INSTRUCTION:
Arrange the data below as a numbered list, one line per item, leaving out the blank lines.

SUPPLIED MATERIAL:

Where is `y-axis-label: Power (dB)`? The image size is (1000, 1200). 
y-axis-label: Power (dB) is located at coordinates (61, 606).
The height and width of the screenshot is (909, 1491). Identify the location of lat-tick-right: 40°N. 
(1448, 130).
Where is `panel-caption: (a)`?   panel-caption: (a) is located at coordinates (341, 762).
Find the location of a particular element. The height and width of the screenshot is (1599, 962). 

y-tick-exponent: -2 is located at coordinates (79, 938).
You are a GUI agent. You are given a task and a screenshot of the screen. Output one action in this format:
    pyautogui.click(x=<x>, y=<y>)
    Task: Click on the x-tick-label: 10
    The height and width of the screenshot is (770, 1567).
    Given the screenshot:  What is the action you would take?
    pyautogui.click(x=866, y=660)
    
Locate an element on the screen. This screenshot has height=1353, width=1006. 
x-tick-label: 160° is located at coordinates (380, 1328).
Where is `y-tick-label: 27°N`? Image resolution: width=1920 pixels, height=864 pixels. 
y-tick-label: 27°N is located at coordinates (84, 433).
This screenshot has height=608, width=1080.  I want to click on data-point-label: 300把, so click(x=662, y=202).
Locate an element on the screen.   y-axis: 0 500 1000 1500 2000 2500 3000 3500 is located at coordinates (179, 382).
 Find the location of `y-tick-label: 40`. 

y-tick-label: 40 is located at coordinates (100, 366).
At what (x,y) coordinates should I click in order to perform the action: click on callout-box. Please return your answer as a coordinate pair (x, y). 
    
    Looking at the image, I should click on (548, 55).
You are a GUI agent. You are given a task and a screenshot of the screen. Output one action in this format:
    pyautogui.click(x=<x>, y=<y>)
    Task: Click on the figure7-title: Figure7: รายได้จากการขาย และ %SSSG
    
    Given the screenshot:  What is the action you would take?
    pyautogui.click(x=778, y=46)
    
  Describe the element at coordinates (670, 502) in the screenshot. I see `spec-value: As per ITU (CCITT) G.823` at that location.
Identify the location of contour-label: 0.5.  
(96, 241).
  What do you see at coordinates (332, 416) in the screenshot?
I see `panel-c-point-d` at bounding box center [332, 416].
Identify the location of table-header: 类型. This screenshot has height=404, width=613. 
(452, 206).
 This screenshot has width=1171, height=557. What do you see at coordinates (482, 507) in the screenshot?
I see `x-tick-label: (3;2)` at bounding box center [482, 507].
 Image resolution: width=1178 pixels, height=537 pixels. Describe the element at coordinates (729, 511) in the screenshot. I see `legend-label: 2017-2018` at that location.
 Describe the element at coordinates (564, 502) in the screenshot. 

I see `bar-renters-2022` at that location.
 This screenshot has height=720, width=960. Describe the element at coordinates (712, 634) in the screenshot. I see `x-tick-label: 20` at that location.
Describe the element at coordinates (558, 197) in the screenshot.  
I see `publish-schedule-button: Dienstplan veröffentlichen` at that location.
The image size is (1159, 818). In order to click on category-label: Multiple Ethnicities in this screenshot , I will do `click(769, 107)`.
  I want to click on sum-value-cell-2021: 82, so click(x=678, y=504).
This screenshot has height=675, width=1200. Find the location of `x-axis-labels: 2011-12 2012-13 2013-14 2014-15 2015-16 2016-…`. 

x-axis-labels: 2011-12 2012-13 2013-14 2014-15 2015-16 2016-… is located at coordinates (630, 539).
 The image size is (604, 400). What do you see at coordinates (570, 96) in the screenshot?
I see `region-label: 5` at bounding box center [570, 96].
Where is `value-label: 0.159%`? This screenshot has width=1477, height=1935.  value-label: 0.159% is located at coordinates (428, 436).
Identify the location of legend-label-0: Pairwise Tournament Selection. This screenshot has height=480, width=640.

SOLUTION TO THE PROBLEM:
1. Where is `y-axis-label: Power (dB)`? The image size is (1000, 1200). 
2. y-axis-label: Power (dB) is located at coordinates (61, 606).
3. The height and width of the screenshot is (909, 1491). Identify the location of lat-tick-right: 40°N. 
4. (1448, 130).
5. Where is `panel-caption: (a)`?   panel-caption: (a) is located at coordinates (341, 762).
6. Find the location of a particular element. The height and width of the screenshot is (1599, 962). 
7. y-tick-exponent: -2 is located at coordinates (79, 938).
8. You are a GUI agent. You are given a task and a screenshot of the screen. Output one action in this format:
9.     pyautogui.click(x=<x>, y=<y>)
10.     Task: Click on the x-tick-label: 10
11.     The height and width of the screenshot is (770, 1567).
12.     Given the screenshot:  What is the action you would take?
13.     pyautogui.click(x=866, y=660)
14. Locate an element on the screen. This screenshot has height=1353, width=1006. 
15. x-tick-label: 160° is located at coordinates (380, 1328).
16. Where is `y-tick-label: 27°N`? Image resolution: width=1920 pixels, height=864 pixels. 
17. y-tick-label: 27°N is located at coordinates (84, 433).
18. This screenshot has height=608, width=1080.  I want to click on data-point-label: 300把, so click(x=662, y=202).
19. Locate an element on the screen.   y-axis: 0 500 1000 1500 2000 2500 3000 3500 is located at coordinates (179, 382).
20.  Find the location of `y-tick-label: 40`. 
21. y-tick-label: 40 is located at coordinates (100, 366).
22. At what (x,y) coordinates should I click in order to perform the action: click on callout-box. Please return your answer as a coordinate pair (x, y). 
23.     Looking at the image, I should click on (548, 55).
24. You are a GUI agent. You are given a task and a screenshot of the screen. Output one action in this format:
25.     pyautogui.click(x=<x>, y=<y>)
26.     Task: Click on the figure7-title: Figure7: รายได้จากการขาย และ %SSSG
27.     Given the screenshot:  What is the action you would take?
28.     pyautogui.click(x=778, y=46)
29.   Describe the element at coordinates (670, 502) in the screenshot. I see `spec-value: As per ITU (CCITT) G.823` at that location.
30. Identify the location of contour-label: 0.5.  
31. (96, 241).
32.   What do you see at coordinates (332, 416) in the screenshot?
33. I see `panel-c-point-d` at bounding box center [332, 416].
34. Identify the location of table-header: 类型. This screenshot has height=404, width=613. 
35. (452, 206).
36.  This screenshot has width=1171, height=557. What do you see at coordinates (482, 507) in the screenshot?
37. I see `x-tick-label: (3;2)` at bounding box center [482, 507].
38.  Image resolution: width=1178 pixels, height=537 pixels. Describe the element at coordinates (729, 511) in the screenshot. I see `legend-label: 2017-2018` at that location.
39.  Describe the element at coordinates (564, 502) in the screenshot. 
40. I see `bar-renters-2022` at that location.
41.  This screenshot has height=720, width=960. Describe the element at coordinates (712, 634) in the screenshot. I see `x-tick-label: 20` at that location.
42. Describe the element at coordinates (558, 197) in the screenshot.  
43. I see `publish-schedule-button: Dienstplan veröffentlichen` at that location.
44. The image size is (1159, 818). In order to click on category-label: Multiple Ethnicities in this screenshot , I will do `click(769, 107)`.
45.   I want to click on sum-value-cell-2021: 82, so click(x=678, y=504).
46. This screenshot has height=675, width=1200. Find the location of `x-axis-labels: 2011-12 2012-13 2013-14 2014-15 2015-16 2016-…`. 
47. x-axis-labels: 2011-12 2012-13 2013-14 2014-15 2015-16 2016-… is located at coordinates (630, 539).
48.  The image size is (604, 400). What do you see at coordinates (570, 96) in the screenshot?
49. I see `region-label: 5` at bounding box center [570, 96].
50. Where is `value-label: 0.159%`? This screenshot has width=1477, height=1935.  value-label: 0.159% is located at coordinates (428, 436).
51. Identify the location of legend-label-0: Pairwise Tournament Selection. This screenshot has height=480, width=640.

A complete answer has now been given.